O livro também aborda a geopolítica da tecnologia, a crescente dependência de infraestruturas digitais críticas e a necessidade de colaboração internacional para fortalecer os princípios democráticos na era digital. E propõe a criação de uma infraestrutura digital pública e uma revisão das políticas tecnológicas.

Atual pesquisadora de política internacional no Centro de Política Cibernética da Universidade Stanford, um berço de líderes tech e referência dessa indústria, Schaake avaliou na entrevista a seguir como as big techs estão remodelando a política global a partir da aliança - agora desfeita - entre Donald Trump e Elon Musk, que acelera o que ela chama de processo de destruição da democracia.

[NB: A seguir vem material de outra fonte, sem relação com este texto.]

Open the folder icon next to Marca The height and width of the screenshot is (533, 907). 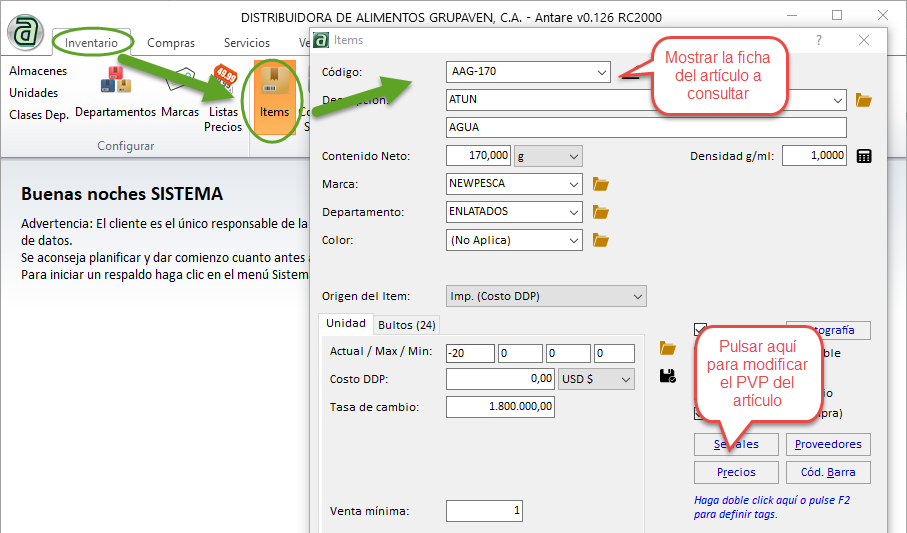(601, 184)
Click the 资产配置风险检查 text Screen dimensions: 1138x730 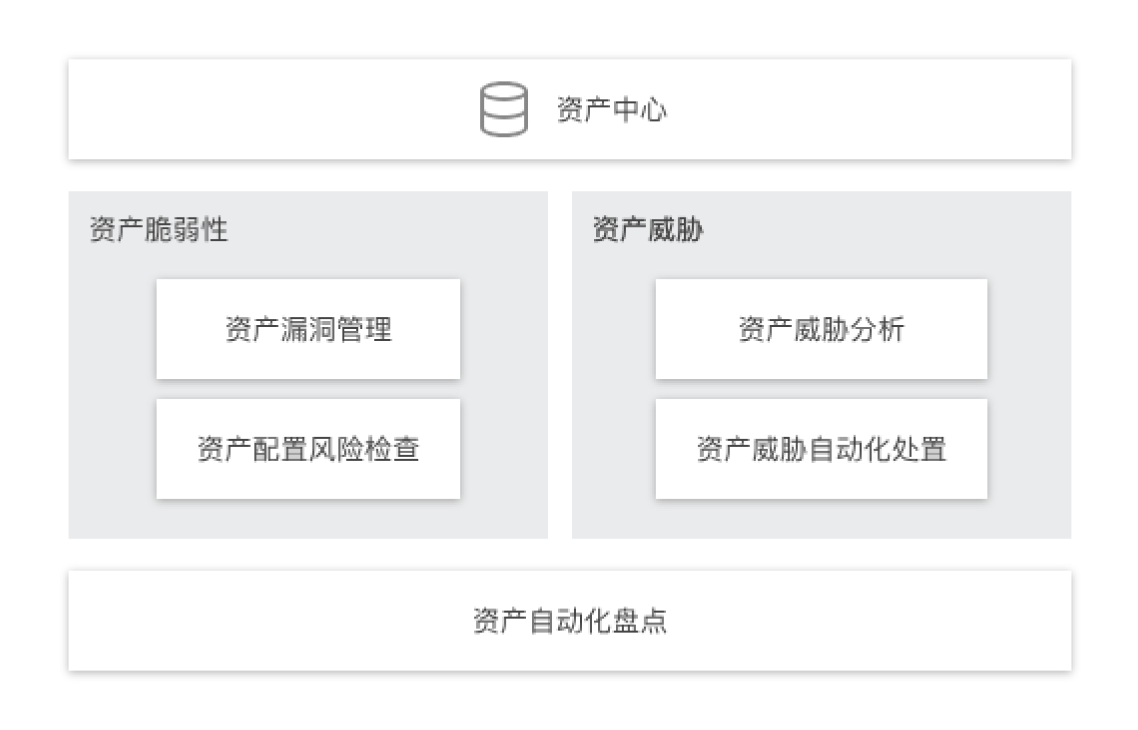coord(308,449)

Seu livro, The Tech Coup, foi publicado no fim de 2024. Dado o rápido ritmo dos acontecimentos, especialmente com o retorno de Donald Trump ao poder nos EUA e seu alinhamento com figuras como Elon Musk, como sua análise evoluiu desde então?

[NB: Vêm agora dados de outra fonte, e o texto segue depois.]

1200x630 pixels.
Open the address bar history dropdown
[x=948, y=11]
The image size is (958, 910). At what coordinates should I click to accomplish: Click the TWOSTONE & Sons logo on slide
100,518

É impressionante a rapidez com que a situação se intensificou. Embora a maior consolidação de poder pelos líderes de tecnologia parecesse inevitável, a maneira precisa como se desenrola é profundamente preocupante. Estamos testemunhando uma sinergia sem precedentes entre o poder político e estatal e a influência dos líderes de tecnologia.

O apoio aberto desses líderes a uma figura controversa como Trump representa uma aposta significativa.

O termo “golpe”, que alguns inicialmente acharam forte, agora parece cada vez mais inadequado para descrever a trajetória atual nos Estados Unidos. Não é apenas uma mudança na agenda política; é um potencial desmantelamento de instituições, um desrespeito ao Estado de direito e um afastamento dos princípios fundamentais que os EUA historicamente defenderam, independentemente da liderança política.

Estes são tempos dramáticos e ameaçadores, que sublinham a necessidade urgente de supervisão democrática sobre esses oligarcas da tecnologia.

Infelizmente, a própria nação com imenso poder tecnológico e político parece abdicar de sua responsabilidade, inclinando-se para a desregulamentação em um momento em que o oposto é crucial.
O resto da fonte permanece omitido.